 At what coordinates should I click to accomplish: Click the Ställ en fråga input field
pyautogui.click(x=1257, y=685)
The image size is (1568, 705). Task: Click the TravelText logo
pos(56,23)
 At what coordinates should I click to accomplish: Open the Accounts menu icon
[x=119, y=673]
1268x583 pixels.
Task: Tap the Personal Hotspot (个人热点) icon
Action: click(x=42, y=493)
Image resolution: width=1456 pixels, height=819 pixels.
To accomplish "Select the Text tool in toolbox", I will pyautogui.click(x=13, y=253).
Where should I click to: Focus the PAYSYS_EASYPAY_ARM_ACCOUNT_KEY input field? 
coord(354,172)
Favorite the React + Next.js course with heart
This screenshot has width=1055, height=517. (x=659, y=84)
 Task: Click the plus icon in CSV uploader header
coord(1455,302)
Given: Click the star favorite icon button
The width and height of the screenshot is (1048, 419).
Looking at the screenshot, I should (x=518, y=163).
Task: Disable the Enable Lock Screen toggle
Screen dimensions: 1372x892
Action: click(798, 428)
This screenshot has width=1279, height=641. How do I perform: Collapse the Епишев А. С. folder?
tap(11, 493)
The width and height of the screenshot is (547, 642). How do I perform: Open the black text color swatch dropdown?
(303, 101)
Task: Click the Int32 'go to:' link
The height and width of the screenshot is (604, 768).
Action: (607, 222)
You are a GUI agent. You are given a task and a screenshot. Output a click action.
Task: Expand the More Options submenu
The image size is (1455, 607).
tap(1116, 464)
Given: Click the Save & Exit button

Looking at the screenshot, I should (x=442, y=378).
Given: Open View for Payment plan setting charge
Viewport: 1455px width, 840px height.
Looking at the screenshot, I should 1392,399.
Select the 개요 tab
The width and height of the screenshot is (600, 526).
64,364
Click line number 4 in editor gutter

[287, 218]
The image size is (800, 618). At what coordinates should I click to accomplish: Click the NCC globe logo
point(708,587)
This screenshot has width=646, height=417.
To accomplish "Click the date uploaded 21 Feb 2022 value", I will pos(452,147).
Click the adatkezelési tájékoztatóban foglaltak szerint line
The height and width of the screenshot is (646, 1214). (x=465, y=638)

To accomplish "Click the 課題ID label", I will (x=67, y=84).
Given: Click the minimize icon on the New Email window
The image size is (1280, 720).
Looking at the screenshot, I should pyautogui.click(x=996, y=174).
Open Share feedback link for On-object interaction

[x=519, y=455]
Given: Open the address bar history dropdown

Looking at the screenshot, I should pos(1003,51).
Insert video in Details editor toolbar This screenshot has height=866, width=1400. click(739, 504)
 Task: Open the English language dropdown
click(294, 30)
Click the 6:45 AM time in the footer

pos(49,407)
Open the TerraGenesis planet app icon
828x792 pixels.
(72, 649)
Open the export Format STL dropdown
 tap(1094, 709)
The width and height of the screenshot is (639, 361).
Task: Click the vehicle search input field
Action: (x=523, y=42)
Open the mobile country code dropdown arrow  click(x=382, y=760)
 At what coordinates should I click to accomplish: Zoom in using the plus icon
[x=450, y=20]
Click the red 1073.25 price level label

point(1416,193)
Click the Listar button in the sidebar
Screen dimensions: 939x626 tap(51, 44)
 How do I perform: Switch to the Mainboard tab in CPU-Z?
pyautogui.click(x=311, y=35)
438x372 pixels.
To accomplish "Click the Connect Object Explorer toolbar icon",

★ ★ ★

# Assigned task:
What is asked for is an exact copy of the lines above from the one containing "Task: Click the plus" through the one containing "Select the 개요 tab", and only those.

# Solution to this exercise:
 Task: Click the plus icon in CSV uploader header
coord(1455,302)
Given: Click the star favorite icon button
The width and height of the screenshot is (1048, 419).
Looking at the screenshot, I should (x=518, y=163).
Task: Disable the Enable Lock Screen toggle
Screen dimensions: 1372x892
Action: click(798, 428)
This screenshot has width=1279, height=641. How do I perform: Collapse the Епишев А. С. folder?
tap(11, 493)
The width and height of the screenshot is (547, 642). How do I perform: Open the black text color swatch dropdown?
(303, 101)
Task: Click the Int32 'go to:' link
The height and width of the screenshot is (604, 768).
Action: (607, 222)
You are a GUI agent. You are given a task and a screenshot. Output a click action.
Task: Expand the More Options submenu
The image size is (1455, 607).
tap(1116, 464)
Given: Click the Save & Exit button

Looking at the screenshot, I should (x=442, y=378).
Given: Open View for Payment plan setting charge
Viewport: 1455px width, 840px height.
Looking at the screenshot, I should 1392,399.
Select the 개요 tab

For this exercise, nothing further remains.